Talk about ugly and wildly inappropriate! If anyone listens to Rush, let me know if he condemns this. I won’t be holding my breath though….
We’ve been talking about the irresponsible “journalism” of WaPo “reporter” Lori Montgomery, so I was interested to learn from Raw Story that a new website debuted yesterday with the goal of holding mainstream journalists accountable for what they write and don’t write. From Raw Story:
A Wikipedia-style website launched on Monday which provides information about the journalists behind the bylines.
News Transparency is a creation of Ira Stoll, the founder of another website called FutureOfCapitalism.com and the former managing editor of the now defunct New York Sun.
In a statement on its home page, newstransparency.com, the website said its goal is to help users “find out more about the people who produce the news” and “hold them accountable, the same way that journalists hold other powerful institutions accountable, by posting reviews and sharing information.”

Exercises:
A – From the News Transparency passage, extract the text starting at "News Transparency is" and ending at "New York Sun.".
B – According to the News Transparency passage, who created the News Transparency website?

Information:

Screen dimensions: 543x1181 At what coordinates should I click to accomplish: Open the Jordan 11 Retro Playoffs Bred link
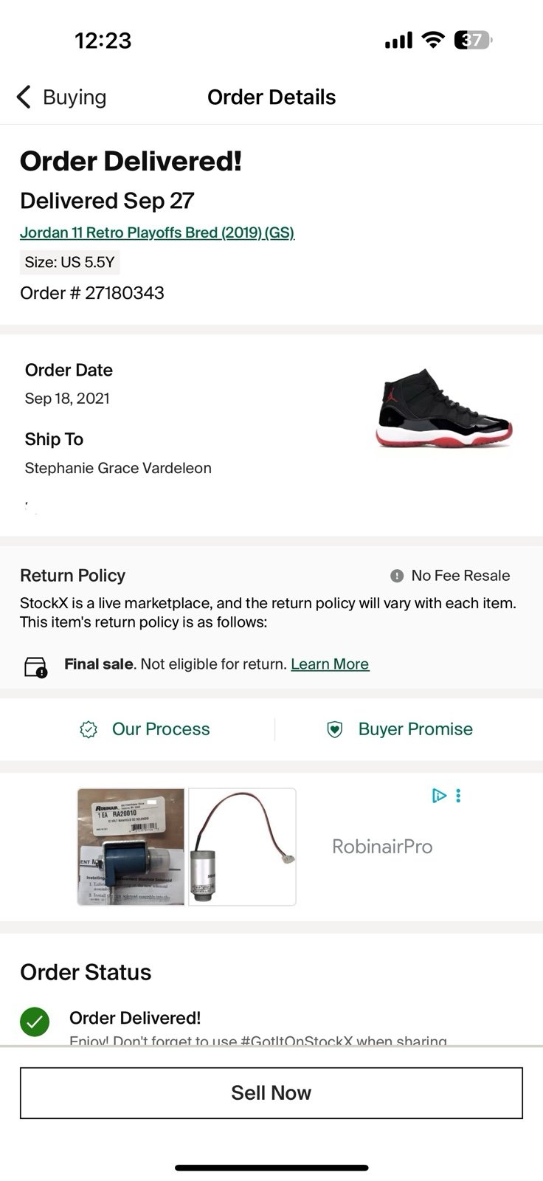point(156,232)
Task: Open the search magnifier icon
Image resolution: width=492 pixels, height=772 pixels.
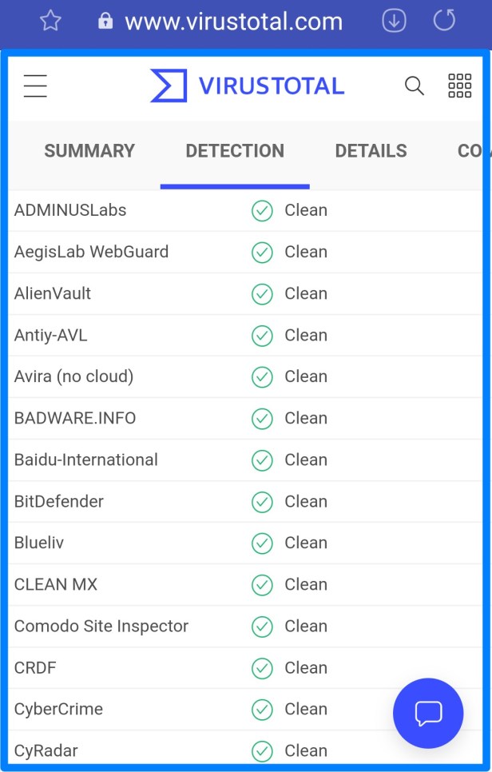Action: (x=414, y=86)
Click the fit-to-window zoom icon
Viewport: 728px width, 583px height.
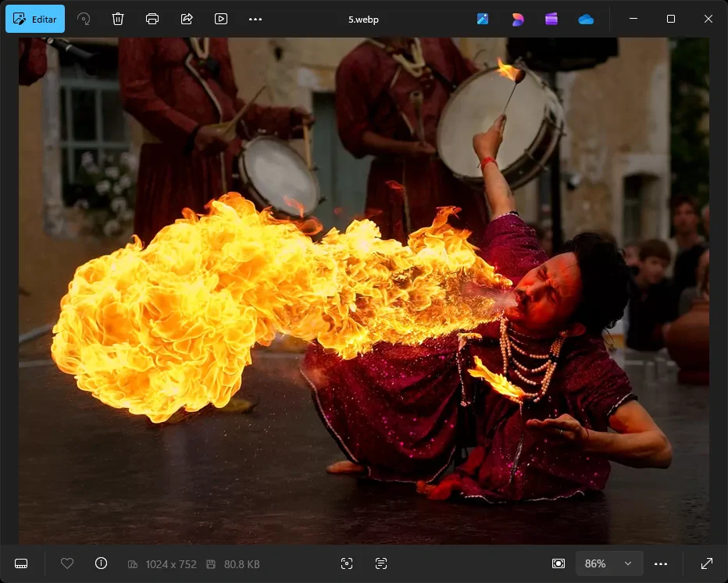tap(558, 563)
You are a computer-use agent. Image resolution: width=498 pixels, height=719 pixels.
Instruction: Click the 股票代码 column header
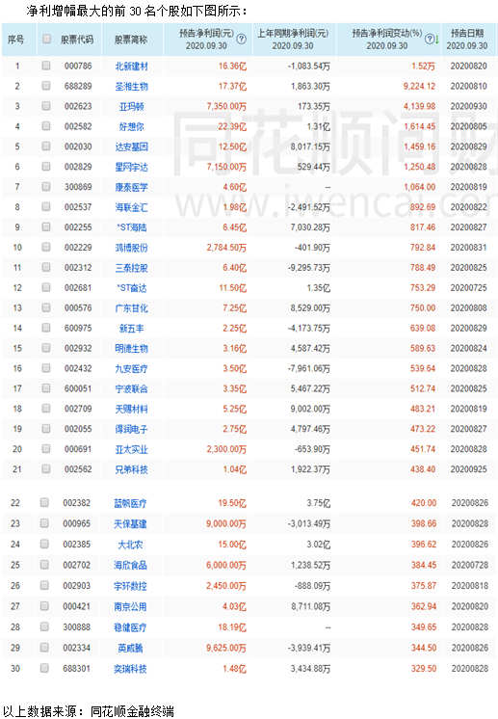(x=77, y=40)
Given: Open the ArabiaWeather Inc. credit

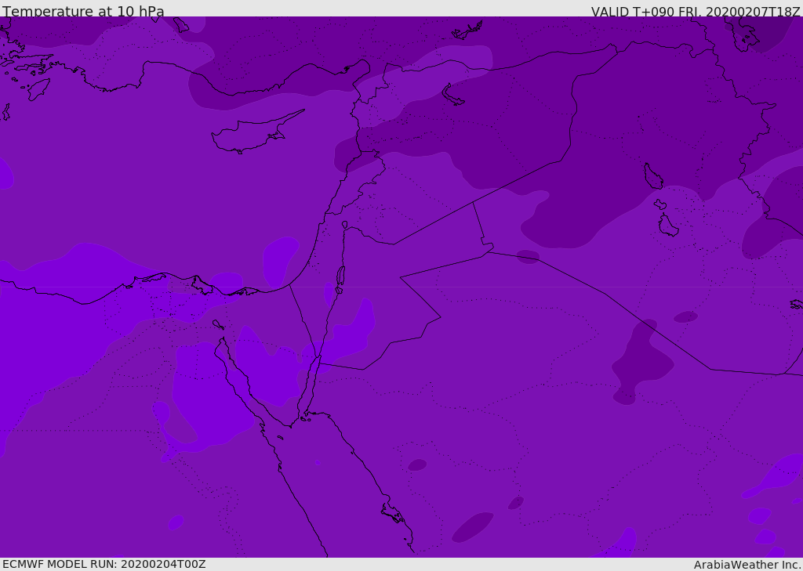Looking at the screenshot, I should click(x=747, y=565).
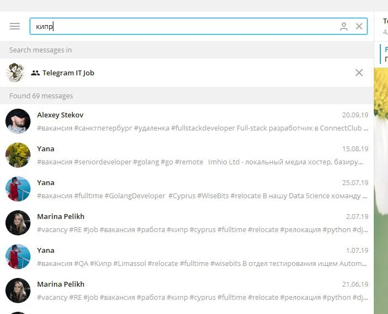Click Alexey Stekov's profile avatar
The image size is (388, 314).
click(x=18, y=121)
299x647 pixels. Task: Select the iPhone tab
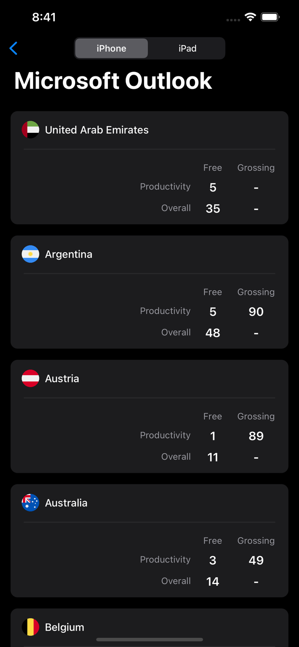111,48
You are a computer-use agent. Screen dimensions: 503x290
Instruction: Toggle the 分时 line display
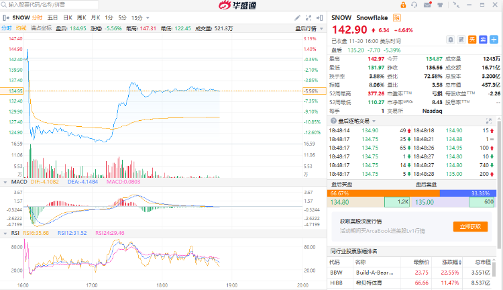click(6, 28)
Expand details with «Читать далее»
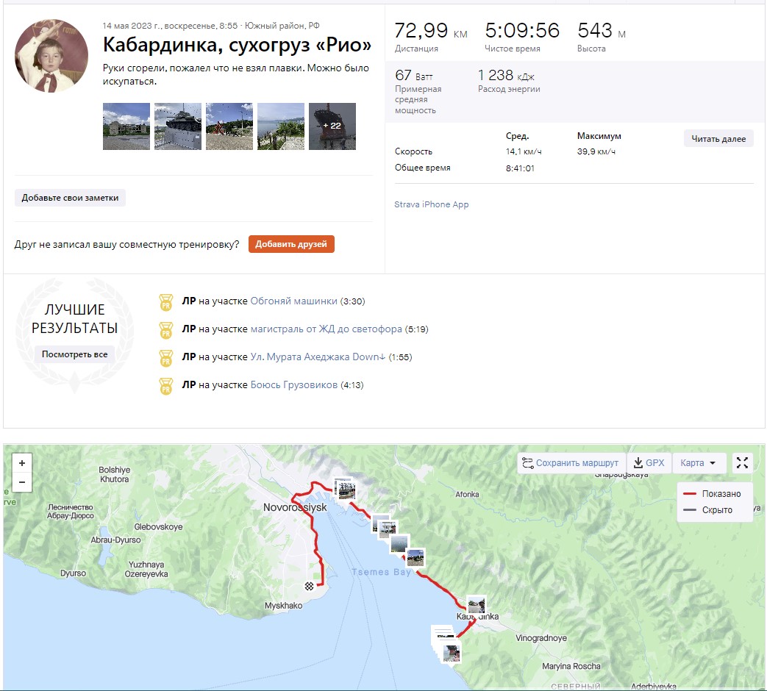 pos(718,139)
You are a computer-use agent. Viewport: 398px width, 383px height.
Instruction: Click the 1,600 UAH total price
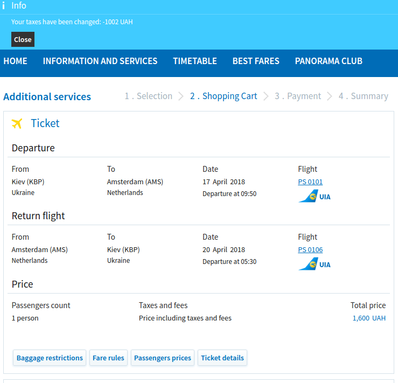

Results for each task:
A –
News Transparency is a creation of Ira Stoll, the founder of another website called FutureOfCapitalism.com and the former managing editor of the now defunct New York Sun.

B – Ira Stoll